The answer must be a single number: how many lines in this listing hold the word "Perfil".

RECORDS FOR THE TASK
******************************
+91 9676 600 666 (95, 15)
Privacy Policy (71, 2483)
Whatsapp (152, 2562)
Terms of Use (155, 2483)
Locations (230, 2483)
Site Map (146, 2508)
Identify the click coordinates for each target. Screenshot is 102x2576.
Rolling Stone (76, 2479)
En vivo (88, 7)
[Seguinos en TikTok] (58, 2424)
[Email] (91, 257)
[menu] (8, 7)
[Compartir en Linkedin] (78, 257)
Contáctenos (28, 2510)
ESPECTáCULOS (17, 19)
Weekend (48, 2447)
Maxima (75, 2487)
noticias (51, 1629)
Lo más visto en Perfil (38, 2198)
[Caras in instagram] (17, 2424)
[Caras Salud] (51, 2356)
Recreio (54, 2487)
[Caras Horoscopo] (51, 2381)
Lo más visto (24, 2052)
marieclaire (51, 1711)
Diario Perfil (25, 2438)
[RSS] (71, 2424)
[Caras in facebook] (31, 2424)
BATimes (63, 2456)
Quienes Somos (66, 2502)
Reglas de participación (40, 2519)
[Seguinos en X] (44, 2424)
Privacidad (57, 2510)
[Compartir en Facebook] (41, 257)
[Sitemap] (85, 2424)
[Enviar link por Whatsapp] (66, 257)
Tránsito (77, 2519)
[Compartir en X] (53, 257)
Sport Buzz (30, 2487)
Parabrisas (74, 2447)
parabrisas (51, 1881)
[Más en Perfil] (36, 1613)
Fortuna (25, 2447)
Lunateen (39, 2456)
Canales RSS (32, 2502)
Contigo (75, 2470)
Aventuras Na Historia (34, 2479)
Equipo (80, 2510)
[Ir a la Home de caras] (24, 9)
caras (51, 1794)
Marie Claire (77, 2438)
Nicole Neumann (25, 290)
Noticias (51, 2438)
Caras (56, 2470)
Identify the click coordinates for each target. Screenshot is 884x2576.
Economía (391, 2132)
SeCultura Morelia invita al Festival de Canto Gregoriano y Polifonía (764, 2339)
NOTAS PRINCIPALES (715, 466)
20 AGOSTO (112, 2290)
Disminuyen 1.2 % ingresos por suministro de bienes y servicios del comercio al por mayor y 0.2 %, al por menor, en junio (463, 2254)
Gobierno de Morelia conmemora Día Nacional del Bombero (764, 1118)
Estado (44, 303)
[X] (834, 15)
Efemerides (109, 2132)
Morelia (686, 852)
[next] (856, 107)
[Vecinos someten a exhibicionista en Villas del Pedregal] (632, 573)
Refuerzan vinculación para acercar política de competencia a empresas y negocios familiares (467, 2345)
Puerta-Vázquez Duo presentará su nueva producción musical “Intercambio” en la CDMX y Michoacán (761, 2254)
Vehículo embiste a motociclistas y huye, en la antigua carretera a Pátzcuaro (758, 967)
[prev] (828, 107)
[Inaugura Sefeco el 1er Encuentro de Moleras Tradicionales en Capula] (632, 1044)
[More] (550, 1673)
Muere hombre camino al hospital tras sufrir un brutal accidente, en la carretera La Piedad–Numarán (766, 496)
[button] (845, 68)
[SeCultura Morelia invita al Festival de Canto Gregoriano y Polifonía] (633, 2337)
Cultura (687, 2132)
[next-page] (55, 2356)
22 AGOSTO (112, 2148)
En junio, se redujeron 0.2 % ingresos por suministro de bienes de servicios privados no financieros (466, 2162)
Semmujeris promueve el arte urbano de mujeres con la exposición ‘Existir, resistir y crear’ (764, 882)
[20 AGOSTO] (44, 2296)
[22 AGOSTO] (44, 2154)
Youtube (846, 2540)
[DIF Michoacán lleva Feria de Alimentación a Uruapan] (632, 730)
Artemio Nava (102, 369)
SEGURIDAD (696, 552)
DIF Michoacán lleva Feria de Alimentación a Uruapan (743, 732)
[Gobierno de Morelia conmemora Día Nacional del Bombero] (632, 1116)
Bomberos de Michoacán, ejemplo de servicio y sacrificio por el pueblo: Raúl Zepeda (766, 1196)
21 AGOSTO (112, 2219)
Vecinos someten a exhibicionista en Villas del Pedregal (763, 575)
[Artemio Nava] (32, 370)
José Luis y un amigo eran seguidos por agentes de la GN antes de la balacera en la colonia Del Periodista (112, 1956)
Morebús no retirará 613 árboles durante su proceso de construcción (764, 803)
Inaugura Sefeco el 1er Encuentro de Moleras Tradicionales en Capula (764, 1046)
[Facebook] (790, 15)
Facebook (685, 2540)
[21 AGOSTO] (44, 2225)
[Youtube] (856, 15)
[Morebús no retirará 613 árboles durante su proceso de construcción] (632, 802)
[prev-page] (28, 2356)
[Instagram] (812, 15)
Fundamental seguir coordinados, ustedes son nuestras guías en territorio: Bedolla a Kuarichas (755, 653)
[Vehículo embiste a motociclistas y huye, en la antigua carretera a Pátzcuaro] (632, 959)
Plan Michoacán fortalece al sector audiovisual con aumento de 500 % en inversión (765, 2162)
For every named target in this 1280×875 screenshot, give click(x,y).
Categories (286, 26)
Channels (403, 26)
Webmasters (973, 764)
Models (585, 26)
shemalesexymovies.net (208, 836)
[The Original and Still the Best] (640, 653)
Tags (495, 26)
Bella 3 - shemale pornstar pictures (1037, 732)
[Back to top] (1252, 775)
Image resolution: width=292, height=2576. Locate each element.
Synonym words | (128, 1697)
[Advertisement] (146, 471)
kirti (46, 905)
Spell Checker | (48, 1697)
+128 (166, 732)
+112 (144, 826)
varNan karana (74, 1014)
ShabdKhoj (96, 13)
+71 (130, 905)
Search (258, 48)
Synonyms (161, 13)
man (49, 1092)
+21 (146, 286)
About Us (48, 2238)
******************************
RESPONSE TO THIS EXERCISE
3